**Data provided:**
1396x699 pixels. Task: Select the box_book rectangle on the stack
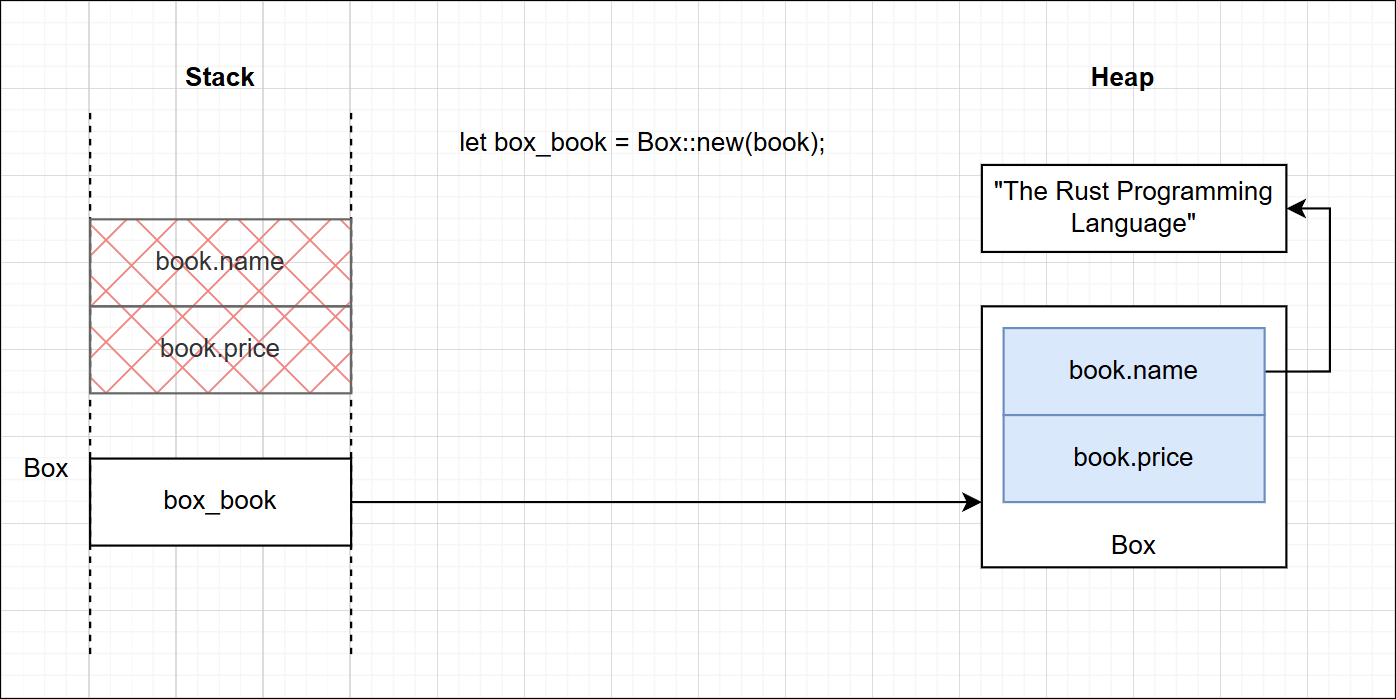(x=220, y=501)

* * *

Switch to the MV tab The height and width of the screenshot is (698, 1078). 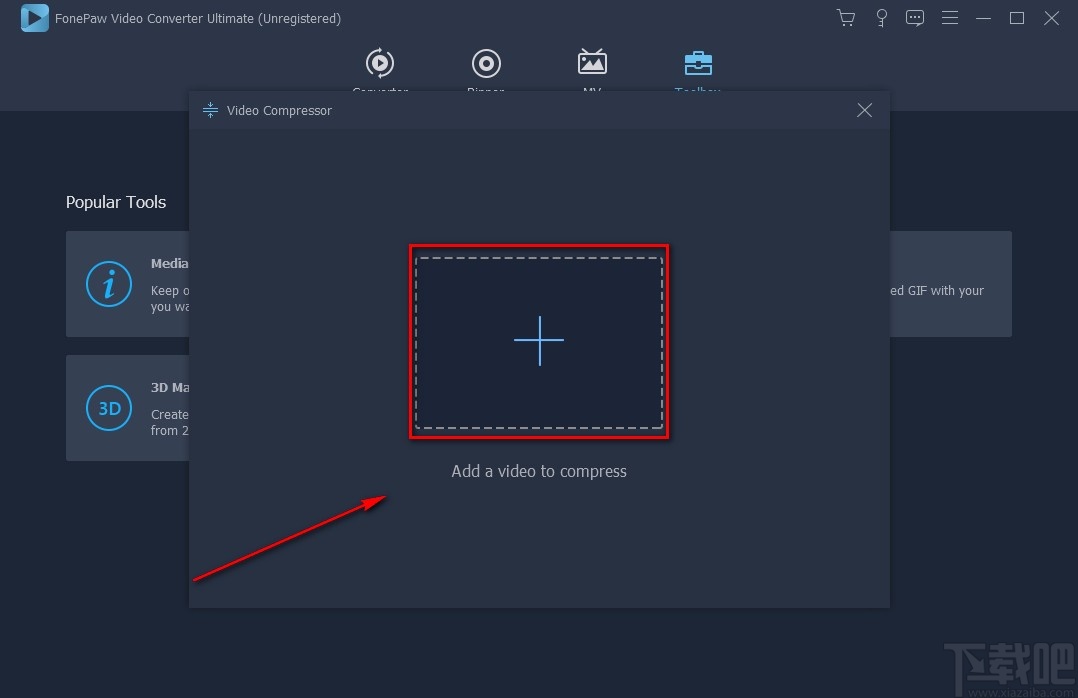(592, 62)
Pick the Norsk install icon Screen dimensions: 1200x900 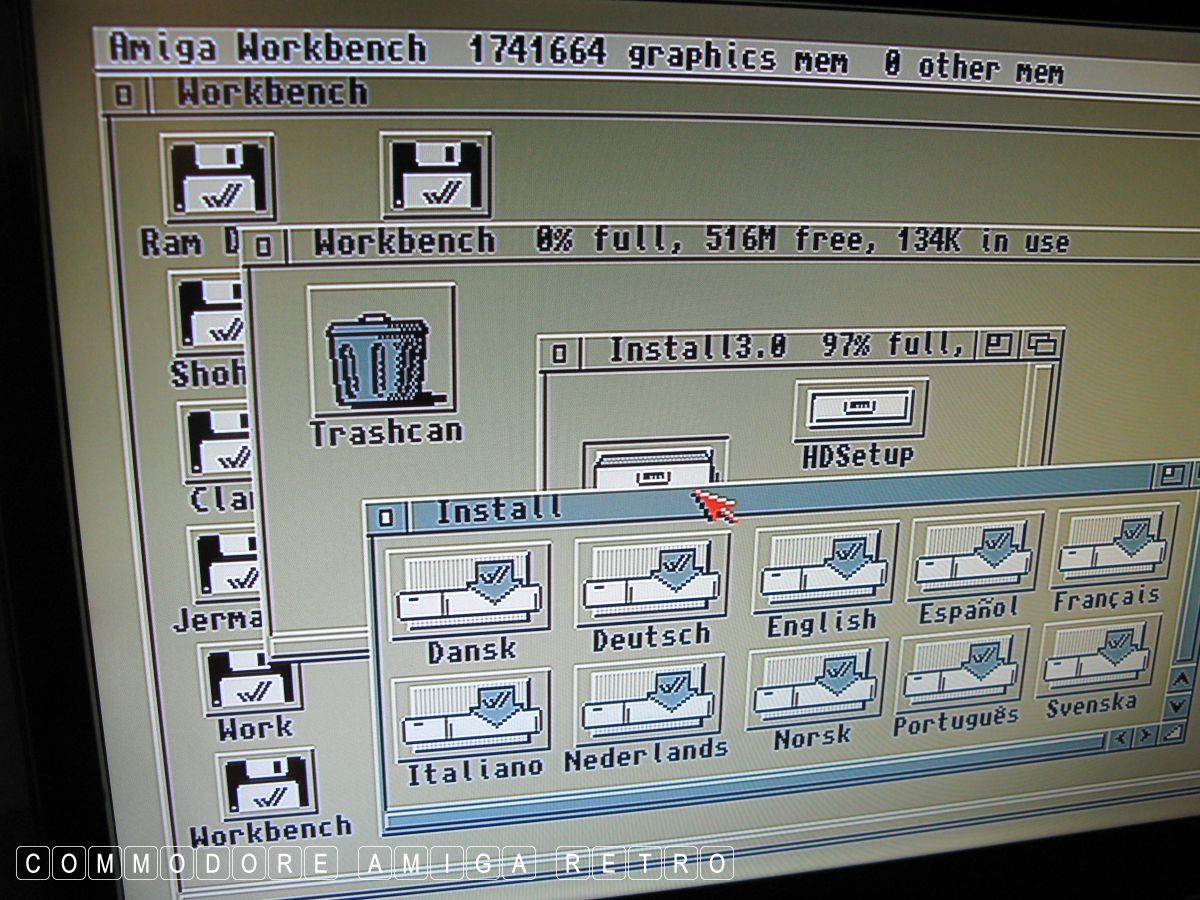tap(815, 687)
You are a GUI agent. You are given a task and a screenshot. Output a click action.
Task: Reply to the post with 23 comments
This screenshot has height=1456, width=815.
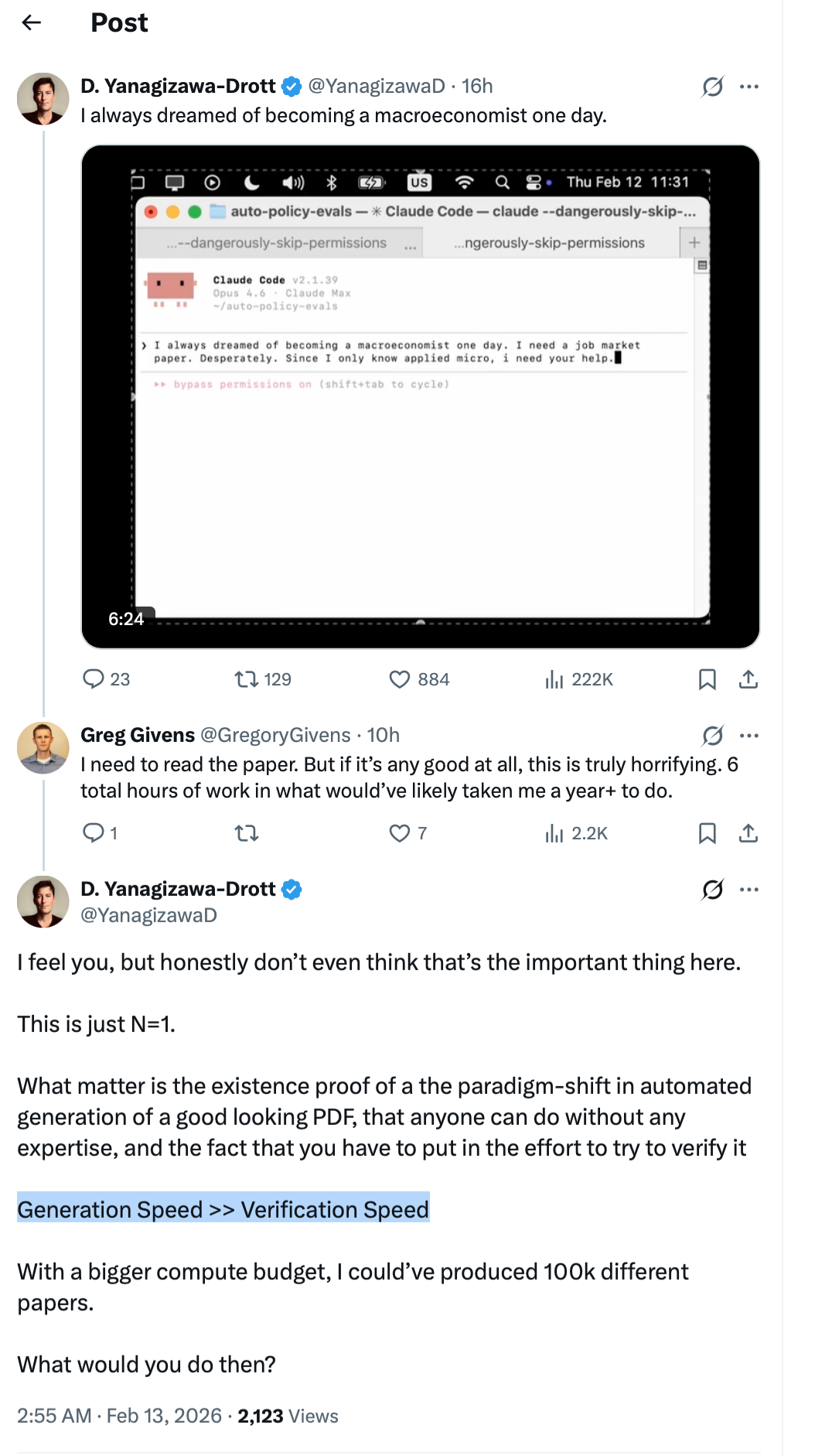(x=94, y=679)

**Brief:** Render the lines from the one containing "1396x699 pixels. Task: Select" through the one containing "(x=220, y=501)", both included, as a JSON list of strings with one string per line and no entries for blank lines. Leave the pictures out.

**Output below:**
[
  "1396x699 pixels. Task: Select the box_book rectangle on the stack",
  "(x=220, y=501)"
]